Hence, I proceeded with model m3a, containing a random slope for Sex. The final model looks as follows:
\[ ReadingScore_{ij} = \gamma_{00} + \gamma_{10}EL_{ij} + \gamma_{20}Sex_{ij} + \gamma_{30}ESL_{ij} + \gamma_{01}pEL\_School_j + u_{2j}Sex_{2ij} + u_{0j} + e_{ij} \]
Evaluation of Hypotheses
Level 1 Hypotheses
H\(_1\): First-language English-speakers have a significantly higher reading score than ELs (fixed effect of variable EL). => EL remains a significant predictor throughout.

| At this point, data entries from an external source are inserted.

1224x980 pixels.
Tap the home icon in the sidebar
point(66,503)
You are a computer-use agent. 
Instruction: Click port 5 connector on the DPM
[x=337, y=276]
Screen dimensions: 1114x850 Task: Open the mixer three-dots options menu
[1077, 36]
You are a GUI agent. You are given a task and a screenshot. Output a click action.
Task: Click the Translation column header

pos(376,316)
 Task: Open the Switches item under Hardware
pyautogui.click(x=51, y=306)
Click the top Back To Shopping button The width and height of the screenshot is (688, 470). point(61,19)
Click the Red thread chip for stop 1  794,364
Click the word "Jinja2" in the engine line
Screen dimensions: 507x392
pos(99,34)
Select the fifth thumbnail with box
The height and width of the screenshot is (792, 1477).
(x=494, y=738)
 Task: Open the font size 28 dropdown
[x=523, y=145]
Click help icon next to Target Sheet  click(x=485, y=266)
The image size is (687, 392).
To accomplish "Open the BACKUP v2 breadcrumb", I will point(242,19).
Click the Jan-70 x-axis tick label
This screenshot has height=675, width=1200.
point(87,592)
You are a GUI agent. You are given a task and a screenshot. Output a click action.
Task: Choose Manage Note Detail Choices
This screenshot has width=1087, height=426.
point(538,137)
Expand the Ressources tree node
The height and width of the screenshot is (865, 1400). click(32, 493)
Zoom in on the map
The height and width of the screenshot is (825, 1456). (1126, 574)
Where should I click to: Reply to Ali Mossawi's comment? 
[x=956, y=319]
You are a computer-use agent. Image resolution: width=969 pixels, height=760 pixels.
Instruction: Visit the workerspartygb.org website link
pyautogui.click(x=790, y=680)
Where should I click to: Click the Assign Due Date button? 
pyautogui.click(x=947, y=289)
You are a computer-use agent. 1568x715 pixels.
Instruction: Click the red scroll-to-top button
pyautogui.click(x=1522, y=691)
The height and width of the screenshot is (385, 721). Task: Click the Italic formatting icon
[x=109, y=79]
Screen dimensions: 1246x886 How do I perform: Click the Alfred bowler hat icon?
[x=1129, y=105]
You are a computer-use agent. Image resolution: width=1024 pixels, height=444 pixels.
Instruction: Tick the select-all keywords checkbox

H\(_2\): The reading score gap is bigger for boys than for girls (interaction effect of Sex and EL). => The interaction effect _Sex*EL_ is not significant (see model m1a), hence I cannot conclude that the reading score gap is beigger for boys than for girls. Girls do, however, generally outperform boys in reading, as inidcated by the significant main effect of Sex.
Level 2 Hypotheses
- H\(_3\): The reading score gap is bigger in schools with more ELs (fixed effect of pEL). => Model m2a provides evidence for this hypotheses.
- H\(_4\): The reading score gap is lower in schools who offer parent education programmes in English (fixed effect of ParentProgram). => ParentProgram had no significant effect when entered into model m2, hence there is no evidence for a positive effect on students’ reading score through schools offering parent programs.
Cross-level Interaction Hypothesis
- H\(_5\): The offering of ESL programmes reduces the reading score gap between ELs and native English speakers; in other words, schools with a reading specialist experience a smaller difference between ELs and E1 students (interaction effect between EL and ReadingSpecialist). => Could not be tested, given that ReadingSpecialist was not a significant predictor on level 2.